DIRECTIONS: Copy every line below where the string "will" is found.
== == ==
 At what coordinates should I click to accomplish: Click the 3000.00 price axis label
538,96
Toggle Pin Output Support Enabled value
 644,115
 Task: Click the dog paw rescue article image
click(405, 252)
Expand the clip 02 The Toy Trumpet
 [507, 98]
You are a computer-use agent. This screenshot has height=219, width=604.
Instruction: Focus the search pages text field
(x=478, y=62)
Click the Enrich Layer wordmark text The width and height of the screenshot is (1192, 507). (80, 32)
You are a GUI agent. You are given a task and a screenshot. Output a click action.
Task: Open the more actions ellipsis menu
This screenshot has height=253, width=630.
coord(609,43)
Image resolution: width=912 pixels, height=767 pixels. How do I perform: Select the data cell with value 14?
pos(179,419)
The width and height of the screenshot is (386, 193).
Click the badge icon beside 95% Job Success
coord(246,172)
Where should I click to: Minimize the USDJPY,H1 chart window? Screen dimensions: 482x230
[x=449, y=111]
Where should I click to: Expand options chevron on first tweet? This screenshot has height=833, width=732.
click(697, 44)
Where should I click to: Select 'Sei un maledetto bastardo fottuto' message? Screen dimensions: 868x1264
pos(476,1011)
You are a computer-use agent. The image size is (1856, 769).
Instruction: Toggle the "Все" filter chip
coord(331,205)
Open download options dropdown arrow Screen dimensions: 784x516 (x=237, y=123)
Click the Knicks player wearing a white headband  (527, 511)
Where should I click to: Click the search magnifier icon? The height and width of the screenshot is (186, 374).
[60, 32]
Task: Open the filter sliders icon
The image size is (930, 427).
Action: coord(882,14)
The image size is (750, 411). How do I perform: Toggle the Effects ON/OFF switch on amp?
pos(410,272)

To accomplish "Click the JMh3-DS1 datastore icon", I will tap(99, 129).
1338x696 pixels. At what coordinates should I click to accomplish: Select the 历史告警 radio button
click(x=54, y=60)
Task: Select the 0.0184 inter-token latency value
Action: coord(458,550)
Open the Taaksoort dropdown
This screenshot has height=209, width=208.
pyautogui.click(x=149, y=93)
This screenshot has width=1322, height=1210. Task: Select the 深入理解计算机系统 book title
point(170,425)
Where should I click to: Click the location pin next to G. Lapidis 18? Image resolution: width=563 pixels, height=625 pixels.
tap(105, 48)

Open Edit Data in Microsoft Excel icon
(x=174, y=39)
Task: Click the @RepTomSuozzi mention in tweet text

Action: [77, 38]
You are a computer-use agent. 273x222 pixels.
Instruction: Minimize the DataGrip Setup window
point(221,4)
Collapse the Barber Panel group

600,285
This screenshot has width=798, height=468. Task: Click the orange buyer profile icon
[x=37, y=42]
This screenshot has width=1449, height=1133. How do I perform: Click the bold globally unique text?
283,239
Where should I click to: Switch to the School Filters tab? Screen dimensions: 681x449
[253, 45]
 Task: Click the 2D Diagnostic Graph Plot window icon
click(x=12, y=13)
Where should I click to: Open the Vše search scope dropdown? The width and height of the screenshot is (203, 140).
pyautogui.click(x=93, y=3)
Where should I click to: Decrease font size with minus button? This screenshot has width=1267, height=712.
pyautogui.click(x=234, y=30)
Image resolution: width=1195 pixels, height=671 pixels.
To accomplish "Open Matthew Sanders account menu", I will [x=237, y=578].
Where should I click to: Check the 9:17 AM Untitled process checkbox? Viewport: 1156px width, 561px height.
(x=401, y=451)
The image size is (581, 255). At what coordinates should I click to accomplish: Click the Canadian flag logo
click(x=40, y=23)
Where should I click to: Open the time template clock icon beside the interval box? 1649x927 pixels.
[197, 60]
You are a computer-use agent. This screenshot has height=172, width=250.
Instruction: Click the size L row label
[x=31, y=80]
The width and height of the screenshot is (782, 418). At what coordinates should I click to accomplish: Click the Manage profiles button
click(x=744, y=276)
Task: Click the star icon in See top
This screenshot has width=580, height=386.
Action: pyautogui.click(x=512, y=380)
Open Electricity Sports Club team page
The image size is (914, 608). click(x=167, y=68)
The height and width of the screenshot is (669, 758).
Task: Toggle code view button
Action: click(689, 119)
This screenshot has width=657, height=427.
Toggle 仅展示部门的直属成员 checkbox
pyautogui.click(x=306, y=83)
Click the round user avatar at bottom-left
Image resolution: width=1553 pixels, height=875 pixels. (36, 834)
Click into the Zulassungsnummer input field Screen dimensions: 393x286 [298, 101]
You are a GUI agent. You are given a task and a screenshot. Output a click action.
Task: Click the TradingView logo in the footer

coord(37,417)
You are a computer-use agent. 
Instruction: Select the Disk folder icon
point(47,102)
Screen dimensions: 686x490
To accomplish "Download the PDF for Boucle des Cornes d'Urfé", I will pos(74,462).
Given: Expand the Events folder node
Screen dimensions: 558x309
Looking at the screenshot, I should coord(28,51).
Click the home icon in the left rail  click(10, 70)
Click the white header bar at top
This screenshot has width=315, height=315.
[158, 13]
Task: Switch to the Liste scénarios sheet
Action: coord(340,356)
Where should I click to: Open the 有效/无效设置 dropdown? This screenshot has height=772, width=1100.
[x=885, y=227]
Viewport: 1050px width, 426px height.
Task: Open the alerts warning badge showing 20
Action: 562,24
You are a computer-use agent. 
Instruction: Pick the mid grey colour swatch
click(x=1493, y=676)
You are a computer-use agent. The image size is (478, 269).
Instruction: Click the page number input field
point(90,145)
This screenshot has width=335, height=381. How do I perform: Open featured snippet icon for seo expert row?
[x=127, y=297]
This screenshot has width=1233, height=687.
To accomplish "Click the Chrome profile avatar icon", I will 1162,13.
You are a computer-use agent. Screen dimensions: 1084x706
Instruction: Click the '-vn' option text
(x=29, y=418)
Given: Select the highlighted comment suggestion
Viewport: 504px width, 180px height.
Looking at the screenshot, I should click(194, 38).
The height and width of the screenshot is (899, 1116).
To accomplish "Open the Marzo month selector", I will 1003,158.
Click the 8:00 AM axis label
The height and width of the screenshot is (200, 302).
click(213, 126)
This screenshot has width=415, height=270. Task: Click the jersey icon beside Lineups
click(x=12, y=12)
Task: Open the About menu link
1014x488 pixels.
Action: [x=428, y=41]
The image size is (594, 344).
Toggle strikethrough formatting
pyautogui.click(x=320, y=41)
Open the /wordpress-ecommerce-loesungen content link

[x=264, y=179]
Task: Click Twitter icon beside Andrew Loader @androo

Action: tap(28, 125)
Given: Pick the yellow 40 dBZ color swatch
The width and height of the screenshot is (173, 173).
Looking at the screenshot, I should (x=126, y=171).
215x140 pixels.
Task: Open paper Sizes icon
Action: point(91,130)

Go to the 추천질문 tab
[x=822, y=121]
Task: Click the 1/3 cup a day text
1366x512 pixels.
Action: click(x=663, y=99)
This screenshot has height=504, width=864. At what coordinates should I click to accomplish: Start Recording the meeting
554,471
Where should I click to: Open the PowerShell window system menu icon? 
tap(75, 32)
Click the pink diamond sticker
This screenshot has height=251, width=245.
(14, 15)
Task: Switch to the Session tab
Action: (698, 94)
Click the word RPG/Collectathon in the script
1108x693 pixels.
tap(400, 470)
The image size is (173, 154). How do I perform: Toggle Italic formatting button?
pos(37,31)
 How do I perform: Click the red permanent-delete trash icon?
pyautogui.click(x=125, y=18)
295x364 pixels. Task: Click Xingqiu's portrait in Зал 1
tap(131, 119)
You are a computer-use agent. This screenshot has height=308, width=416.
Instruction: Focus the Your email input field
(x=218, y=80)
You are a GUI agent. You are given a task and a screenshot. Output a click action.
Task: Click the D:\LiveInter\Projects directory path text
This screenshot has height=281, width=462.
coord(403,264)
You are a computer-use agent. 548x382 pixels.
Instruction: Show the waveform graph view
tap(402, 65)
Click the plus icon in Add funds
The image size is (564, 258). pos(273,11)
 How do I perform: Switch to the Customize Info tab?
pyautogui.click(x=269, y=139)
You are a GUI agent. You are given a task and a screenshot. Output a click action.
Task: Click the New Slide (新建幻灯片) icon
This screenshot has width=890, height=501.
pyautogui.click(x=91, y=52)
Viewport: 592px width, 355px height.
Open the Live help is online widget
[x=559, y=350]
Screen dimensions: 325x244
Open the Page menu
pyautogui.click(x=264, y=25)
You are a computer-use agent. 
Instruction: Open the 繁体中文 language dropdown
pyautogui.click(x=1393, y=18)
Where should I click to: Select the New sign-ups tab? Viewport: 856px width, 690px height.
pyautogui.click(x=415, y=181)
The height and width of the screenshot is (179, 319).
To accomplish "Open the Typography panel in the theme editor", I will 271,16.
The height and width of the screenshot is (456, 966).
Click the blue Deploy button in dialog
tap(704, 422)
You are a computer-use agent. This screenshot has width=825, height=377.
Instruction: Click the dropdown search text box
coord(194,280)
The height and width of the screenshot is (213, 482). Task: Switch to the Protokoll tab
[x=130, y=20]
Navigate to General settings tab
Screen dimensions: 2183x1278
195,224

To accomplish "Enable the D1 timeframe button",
== == ==
EXERCISE RESULT:
To accomplish "Click the JMh3-DS1 datastore icon", I will tap(99, 129).
To accomplish "Open Matthew Sanders account menu", I will [x=237, y=578].
To accomplish "Download the PDF for Boucle des Cornes d'Urfé", I will pos(74,462).
To accomplish "Click the Chrome profile avatar icon", I will 1162,13.
To accomplish "Open the Marzo month selector", I will 1003,158.
To accomplish "Open the Typography panel in the theme editor", I will 271,16.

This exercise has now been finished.